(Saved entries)
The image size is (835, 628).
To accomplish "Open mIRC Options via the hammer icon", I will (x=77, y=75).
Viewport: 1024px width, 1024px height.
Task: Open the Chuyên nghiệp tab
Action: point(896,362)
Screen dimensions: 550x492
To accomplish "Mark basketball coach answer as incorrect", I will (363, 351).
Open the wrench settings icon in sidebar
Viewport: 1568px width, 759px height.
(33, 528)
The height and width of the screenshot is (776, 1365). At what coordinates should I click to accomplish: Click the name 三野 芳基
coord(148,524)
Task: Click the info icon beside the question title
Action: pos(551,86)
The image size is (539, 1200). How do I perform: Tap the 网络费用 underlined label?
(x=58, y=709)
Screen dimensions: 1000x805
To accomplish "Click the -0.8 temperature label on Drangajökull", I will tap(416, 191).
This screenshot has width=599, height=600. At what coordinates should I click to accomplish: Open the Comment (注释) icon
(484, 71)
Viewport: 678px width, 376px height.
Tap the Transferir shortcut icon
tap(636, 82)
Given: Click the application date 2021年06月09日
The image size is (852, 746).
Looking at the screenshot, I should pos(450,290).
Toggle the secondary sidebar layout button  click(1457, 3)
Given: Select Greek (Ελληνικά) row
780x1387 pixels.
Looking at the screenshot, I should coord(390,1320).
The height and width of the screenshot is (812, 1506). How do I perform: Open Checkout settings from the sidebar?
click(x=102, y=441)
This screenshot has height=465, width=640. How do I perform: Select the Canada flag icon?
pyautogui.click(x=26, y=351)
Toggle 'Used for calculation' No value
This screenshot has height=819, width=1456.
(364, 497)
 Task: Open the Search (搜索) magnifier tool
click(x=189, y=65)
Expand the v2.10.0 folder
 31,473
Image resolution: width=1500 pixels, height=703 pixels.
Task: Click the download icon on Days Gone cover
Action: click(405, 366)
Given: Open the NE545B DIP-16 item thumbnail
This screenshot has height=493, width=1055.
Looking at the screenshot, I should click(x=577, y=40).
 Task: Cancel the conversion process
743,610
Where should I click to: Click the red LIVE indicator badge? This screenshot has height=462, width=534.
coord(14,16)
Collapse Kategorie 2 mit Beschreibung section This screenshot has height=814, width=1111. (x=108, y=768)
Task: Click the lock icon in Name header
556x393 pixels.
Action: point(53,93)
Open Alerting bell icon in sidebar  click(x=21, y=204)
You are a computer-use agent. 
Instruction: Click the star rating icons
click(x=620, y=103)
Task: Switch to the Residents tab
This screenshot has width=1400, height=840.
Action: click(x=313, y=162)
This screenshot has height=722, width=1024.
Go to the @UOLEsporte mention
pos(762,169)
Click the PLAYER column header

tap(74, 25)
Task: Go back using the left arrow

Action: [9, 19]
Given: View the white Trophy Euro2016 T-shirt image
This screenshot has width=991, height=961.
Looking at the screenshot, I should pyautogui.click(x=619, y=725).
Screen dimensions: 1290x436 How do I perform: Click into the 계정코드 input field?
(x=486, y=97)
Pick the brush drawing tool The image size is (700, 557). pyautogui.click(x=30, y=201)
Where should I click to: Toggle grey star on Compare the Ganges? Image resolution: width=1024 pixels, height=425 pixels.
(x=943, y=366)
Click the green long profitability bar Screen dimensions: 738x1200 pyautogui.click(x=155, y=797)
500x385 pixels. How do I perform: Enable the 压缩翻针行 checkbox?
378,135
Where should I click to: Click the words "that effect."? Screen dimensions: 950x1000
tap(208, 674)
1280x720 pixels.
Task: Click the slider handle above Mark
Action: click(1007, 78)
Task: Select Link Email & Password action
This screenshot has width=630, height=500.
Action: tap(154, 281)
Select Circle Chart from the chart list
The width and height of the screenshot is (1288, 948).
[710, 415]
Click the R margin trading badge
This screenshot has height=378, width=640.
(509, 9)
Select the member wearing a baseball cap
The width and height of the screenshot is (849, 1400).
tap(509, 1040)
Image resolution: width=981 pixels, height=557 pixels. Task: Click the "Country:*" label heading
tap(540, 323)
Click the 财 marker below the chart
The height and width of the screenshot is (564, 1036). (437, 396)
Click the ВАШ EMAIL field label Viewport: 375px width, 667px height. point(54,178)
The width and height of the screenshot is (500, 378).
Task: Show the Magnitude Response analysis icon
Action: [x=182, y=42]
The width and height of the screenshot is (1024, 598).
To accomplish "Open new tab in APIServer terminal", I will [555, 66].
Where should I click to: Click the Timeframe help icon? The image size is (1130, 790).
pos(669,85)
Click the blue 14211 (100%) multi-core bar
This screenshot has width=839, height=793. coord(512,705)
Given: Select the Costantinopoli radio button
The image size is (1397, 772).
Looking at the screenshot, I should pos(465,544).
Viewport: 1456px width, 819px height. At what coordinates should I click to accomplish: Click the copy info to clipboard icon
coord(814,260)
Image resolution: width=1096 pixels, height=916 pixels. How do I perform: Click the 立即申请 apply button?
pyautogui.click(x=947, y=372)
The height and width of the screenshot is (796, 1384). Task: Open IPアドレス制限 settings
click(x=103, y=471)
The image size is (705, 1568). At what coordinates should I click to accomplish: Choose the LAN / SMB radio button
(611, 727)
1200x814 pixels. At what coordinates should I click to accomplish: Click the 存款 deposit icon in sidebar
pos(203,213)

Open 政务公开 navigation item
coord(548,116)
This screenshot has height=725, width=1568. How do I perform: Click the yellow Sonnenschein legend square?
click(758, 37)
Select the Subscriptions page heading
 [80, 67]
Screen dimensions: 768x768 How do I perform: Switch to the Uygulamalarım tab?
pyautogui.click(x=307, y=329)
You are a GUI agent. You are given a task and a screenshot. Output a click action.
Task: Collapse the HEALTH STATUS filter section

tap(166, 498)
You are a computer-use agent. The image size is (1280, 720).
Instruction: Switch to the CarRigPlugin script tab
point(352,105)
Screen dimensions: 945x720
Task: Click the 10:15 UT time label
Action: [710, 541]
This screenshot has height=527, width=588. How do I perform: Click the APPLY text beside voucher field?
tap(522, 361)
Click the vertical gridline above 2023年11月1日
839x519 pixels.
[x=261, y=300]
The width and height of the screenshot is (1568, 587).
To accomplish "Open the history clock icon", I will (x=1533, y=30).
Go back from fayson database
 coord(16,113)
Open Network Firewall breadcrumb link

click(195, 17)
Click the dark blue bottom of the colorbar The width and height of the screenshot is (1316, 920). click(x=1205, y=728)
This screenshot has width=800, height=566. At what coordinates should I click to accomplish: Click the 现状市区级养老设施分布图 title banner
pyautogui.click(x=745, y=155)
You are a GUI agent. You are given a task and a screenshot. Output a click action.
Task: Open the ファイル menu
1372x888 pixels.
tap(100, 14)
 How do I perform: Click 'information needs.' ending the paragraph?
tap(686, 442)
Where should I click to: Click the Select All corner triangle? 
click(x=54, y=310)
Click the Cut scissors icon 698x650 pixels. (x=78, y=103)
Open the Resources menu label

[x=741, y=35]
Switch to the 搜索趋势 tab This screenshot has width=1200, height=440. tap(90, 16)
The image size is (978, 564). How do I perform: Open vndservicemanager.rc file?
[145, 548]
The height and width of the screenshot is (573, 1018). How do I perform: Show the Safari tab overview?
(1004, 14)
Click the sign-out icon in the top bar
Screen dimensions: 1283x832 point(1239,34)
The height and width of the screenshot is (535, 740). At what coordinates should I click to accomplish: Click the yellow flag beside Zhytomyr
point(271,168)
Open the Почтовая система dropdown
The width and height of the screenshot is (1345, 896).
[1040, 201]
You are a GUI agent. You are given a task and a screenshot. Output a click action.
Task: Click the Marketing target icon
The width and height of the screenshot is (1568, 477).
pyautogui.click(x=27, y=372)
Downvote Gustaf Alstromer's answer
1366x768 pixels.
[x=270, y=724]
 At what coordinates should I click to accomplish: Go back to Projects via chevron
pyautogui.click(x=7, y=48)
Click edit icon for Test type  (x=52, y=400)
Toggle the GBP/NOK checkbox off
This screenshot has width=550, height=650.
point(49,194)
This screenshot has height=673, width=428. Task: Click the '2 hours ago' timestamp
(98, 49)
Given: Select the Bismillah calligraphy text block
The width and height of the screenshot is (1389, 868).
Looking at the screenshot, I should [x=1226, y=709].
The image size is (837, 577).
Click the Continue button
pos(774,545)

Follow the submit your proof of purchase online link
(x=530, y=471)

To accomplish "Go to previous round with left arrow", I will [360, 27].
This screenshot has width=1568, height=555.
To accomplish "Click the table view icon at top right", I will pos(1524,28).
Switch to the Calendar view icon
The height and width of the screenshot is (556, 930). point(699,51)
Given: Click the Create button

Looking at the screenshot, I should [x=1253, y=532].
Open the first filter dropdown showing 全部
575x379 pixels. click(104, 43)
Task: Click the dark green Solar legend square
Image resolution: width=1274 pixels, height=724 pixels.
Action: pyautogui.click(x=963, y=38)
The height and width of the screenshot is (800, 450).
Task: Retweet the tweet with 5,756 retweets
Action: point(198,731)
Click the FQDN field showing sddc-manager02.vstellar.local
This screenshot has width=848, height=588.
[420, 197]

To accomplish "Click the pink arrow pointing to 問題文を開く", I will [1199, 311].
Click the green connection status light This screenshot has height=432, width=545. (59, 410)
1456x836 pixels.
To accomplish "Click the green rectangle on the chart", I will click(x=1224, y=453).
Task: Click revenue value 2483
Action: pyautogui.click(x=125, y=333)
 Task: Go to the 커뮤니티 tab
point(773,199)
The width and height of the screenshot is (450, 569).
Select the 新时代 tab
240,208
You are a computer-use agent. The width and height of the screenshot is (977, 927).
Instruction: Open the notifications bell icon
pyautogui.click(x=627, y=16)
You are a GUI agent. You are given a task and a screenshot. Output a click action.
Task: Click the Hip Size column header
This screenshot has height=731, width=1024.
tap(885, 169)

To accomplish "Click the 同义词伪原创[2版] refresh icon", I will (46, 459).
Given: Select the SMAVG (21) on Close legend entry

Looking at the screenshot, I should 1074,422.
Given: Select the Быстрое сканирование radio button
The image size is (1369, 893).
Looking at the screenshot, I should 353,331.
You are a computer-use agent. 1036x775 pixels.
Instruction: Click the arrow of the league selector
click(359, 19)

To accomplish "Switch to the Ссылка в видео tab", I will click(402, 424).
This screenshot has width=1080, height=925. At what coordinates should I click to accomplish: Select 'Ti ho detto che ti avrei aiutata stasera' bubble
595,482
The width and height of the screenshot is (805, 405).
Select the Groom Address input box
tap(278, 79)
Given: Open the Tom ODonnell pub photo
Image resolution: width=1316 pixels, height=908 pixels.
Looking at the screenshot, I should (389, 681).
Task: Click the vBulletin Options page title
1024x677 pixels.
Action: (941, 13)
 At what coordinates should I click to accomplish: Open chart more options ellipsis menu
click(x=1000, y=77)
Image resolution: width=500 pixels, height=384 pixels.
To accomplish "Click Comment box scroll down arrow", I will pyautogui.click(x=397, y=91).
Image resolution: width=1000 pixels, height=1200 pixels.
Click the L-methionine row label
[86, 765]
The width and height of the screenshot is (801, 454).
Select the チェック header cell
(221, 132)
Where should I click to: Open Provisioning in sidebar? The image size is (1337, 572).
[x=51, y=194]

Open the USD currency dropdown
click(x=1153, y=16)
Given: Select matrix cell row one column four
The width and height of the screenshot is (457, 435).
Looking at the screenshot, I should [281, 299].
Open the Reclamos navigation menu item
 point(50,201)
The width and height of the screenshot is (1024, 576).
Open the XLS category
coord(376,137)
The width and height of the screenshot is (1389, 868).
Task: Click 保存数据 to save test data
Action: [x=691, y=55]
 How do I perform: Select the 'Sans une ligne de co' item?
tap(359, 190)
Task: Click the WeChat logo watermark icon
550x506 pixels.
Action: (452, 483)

__What you will do__:
Beginning at the line with "Screen dimensions: 1290x436" and stopping after the line with "Pick the brush", please write out every line of the data above exactly and nothing else.

__Answer for the task__:
Screen dimensions: 1290x436 How do I perform: Click into the 계정코드 input field?
(x=486, y=97)
Pick the brush drawing tool The image size is (700, 557). pyautogui.click(x=30, y=201)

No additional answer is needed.